Re: [libav-devel] [PATCH] h264dsp: Change type of stride parameters to ptrdiff_t

2016-06-15 Thread Martin Storsjö

On Wed, 15 Jun 2016, Janne Grunau wrote:


On 2016-06-13 21:04:15 +0300, Martin Storsjö wrote:

On Mon, 13 Jun 2016, Diego Biurrun wrote:


This avoids SIMD-optimized functions having to sign-extend their
line size argument manually to be able to do pointer arithmetic.
---

Added missing changes for h264idct.

libavcodec/aarch64/h264dsp_init_aarch64.c | 37 +++
libavcodec/arm/h264dsp_init_arm.c | 37 +++
libavcodec/h264_mb.c  |  6 ++--
libavcodec/h264_mb_template.c |  2 +-
libavcodec/h264addpx_template.c   |  4 +--
libavcodec/h264dsp.h  | 49 ---
libavcodec/h264dsp_template.c | 36 +++
libavcodec/h264idct.h | 19 ++--
libavcodec/h264idct_template.c| 30 ---
libavcodec/ppc/h264dsp.c  | 31 +--
libavcodec/x86/h264_deblock.asm   | 20 ++---
libavcodec/x86/h264_deblock_10bit.asm | 14 -
libavcodec/x86/h264_idct.asm  | 48 +++---
libavcodec/x86/h264_idct_10bit.asm| 18 ++--
libavcodec/x86/h264_weight.asm|  4 +--
libavcodec/x86/h264_weight_10bit.asm  |  4 +--
libavcodec/x86/h264dsp_init.c | 22 +++---
tests/checkasm/h264dsp.c  |  4 +--
18 files changed, 199 insertions(+), 186 deletions(-)


This doesn't do the actual cleanup of the asm that I had expected.

For x86_64, you should remove the corresponding movsxd/movsxdifnidn, for
aarch64, you need to change use of wN (e.g. w3) into xN (e.g. x4) for those
parameters.
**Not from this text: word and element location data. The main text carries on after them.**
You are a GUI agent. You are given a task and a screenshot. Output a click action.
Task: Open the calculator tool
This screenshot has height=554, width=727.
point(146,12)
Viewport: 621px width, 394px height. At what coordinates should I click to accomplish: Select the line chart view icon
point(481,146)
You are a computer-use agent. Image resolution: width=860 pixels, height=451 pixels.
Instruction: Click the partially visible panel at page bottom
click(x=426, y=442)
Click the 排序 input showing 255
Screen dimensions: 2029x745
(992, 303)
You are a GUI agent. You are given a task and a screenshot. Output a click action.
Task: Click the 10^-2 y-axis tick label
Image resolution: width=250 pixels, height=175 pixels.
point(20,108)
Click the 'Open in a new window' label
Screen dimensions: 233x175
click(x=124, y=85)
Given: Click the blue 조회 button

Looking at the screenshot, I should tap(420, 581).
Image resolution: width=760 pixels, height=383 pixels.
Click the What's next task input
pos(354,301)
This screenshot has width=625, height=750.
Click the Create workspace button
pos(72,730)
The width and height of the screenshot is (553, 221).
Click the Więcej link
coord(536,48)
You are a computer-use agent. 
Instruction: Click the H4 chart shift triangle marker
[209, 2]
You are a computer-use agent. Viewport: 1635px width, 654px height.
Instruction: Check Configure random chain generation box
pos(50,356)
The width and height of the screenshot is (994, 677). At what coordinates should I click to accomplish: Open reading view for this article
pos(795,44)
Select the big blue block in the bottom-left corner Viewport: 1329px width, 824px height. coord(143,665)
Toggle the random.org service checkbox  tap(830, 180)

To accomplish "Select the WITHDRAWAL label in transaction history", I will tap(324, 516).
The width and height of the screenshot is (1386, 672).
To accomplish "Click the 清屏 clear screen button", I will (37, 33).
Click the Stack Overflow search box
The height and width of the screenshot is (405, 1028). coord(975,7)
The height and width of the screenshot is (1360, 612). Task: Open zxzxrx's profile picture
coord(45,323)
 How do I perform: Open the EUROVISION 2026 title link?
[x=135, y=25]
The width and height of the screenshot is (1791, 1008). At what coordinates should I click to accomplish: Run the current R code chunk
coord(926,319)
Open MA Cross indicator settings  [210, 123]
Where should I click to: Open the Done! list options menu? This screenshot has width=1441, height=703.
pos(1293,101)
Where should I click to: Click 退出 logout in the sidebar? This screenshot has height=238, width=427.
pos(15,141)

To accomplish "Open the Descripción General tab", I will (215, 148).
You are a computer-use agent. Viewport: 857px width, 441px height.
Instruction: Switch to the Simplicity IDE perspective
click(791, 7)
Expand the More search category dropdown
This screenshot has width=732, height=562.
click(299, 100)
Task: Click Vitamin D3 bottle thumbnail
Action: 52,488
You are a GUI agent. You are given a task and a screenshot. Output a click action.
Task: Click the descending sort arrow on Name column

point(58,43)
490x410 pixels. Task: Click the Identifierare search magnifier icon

If not, we're basically clipping the variable and just reading
the lower 32 bit, which is just about as wrong as what we did before
(although in practice it will probably be fine).

Do we have a policy about how to do this, is asm cleanup later ok? What does
e.g. James and Janne think about that for x86 and aarch64 respectively?


I'd prefer corrosponding chnages to C and asm code in the same commit


Also, this lacks the commit message that we discussed, pointing out
that
h264idct was lacking the necessary sign extension before.


I think we should fix the x86 asm first and then change the stride type


That's my opinion as well, first fixing the few omissions in the currently 
almost-consistent code, then later changing it to an (hopefully) easier 
version.


// Martin
___
libav-devel mailing list
libav-devel@libav.org
https://lists.libav.org/mailman/listinfo/libav-devel


Re: [libav-devel] [PATCH] h264dsp: Change type of stride parameters to ptrdiff_t

2016-06-14 Thread Janne Grunau
On 2016-06-13 21:04:15 +0300, Martin Storsjö wrote:
> On Mon, 13 Jun 2016, Diego Biurrun wrote:
> 
> >This avoids SIMD-optimized functions having to sign-extend their
> >line size argument manually to be able to do pointer arithmetic.
> >---
> >
> >Added missing changes for h264idct.
> >
> >libavcodec/aarch64/h264dsp_init_aarch64.c | 37 +++
> >libavcodec/arm/h264dsp_init_arm.c | 37 +++
> >libavcodec/h264_mb.c  |  6 ++--
> >libavcodec/h264_mb_template.c |  2 +-
> >libavcodec/h264addpx_template.c   |  4 +--
> >libavcodec/h264dsp.h  | 49 
> >---
> >libavcodec/h264dsp_template.c | 36 +++
> >libavcodec/h264idct.h | 19 ++--
> >libavcodec/h264idct_template.c| 30 ---
> >libavcodec/ppc/h264dsp.c  | 31 +--
> >libavcodec/x86/h264_deblock.asm   | 20 ++---
> >libavcodec/x86/h264_deblock_10bit.asm | 14 -
> >libavcodec/x86/h264_idct.asm  | 48 +++---
> >libavcodec/x86/h264_idct_10bit.asm| 18 ++--
> >libavcodec/x86/h264_weight.asm|  4 +--
> >libavcodec/x86/h264_weight_10bit.asm  |  4 +--
> >libavcodec/x86/h264dsp_init.c | 22 +++---
> >tests/checkasm/h264dsp.c  |  4 +--
> >18 files changed, 199 insertions(+), 186 deletions(-)
> 
> This doesn't do the actual cleanup of the asm that I had expected.
> 
> For x86_64, you should remove the corresponding movsxd/movsxdifnidn, for
> aarch64, you need to change use of wN (e.g. w3) into xN (e.g. x4) for those
> parameters. If not, we're basically clipping the variable and just reading
> the lower 32 bit, which is just about as wrong as what we did before
> (although in practice it will probably be fine).
> 
> Do we have a policy about how to do this, is asm cleanup later ok? What does
> e.g. James and Janne think about that for x86 and aarch64 respectively?

I'd prefer corrosponding chnages to C and asm code in the same commit

> Also, this lacks the commit message that we discussed, pointing out 
> that
> h264idct was lacking the necessary sign extension before.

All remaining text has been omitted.